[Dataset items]
+ + + + +
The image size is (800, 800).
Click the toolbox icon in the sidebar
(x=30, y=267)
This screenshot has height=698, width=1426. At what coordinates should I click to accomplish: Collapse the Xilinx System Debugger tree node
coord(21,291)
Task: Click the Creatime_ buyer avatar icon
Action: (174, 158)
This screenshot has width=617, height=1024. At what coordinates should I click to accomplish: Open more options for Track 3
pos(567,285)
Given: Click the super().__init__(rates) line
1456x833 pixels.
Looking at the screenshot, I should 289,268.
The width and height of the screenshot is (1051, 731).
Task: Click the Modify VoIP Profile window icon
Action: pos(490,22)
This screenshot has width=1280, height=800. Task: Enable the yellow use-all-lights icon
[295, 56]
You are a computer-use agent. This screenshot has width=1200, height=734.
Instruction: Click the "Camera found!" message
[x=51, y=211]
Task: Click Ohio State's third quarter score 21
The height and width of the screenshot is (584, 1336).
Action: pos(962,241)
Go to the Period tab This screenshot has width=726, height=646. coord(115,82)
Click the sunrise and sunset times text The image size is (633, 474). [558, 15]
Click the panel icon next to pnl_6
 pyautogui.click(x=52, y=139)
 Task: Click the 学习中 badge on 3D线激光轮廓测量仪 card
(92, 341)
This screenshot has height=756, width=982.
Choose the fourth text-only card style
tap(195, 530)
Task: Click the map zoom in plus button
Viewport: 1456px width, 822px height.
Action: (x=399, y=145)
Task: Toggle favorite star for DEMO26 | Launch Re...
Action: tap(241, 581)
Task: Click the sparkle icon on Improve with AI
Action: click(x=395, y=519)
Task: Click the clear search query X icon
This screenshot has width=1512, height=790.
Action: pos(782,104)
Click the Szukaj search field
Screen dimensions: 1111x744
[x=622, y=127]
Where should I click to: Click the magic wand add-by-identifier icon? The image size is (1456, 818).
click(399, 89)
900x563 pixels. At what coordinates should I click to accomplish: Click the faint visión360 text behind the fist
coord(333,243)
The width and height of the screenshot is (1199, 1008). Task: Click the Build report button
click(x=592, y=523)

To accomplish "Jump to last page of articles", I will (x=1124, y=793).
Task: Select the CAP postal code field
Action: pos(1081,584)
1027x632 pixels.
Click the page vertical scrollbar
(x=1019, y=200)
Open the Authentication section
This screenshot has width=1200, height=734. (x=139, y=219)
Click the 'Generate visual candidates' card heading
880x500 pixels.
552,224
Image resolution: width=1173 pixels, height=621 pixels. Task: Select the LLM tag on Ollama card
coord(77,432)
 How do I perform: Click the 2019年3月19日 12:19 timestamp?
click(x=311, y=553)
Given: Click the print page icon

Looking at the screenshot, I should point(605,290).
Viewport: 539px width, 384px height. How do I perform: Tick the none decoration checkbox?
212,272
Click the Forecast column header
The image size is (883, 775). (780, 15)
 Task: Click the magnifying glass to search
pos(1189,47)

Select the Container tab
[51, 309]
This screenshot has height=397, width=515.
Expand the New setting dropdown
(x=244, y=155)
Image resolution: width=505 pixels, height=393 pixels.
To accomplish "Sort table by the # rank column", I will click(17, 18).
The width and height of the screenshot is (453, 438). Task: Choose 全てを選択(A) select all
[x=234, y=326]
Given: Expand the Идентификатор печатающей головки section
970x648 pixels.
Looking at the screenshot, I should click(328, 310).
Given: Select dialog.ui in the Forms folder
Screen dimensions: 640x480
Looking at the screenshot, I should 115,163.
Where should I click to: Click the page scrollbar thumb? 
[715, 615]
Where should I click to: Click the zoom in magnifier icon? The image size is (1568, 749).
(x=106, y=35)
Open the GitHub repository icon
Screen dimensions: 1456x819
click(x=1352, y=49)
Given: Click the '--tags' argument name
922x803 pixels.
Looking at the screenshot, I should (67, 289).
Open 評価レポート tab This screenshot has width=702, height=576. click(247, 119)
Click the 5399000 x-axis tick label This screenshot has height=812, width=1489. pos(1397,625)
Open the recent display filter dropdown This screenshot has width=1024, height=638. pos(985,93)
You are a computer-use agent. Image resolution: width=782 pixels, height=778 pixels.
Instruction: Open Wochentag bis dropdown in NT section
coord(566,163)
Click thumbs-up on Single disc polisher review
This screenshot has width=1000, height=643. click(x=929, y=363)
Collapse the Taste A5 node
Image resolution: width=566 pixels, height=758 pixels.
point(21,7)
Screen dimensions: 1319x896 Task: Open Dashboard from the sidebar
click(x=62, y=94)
+ + + + +
TASK PROMPT.
Only lines with the word "agent" are wanted, so copy each one from the records.

SOLUTION FOR THIS PROBLEM.
You are a computer-use agent. This screenshot has width=1200, height=734.
You are a computer-use agent. Image resolution: width=782 pixels, height=778 pixels.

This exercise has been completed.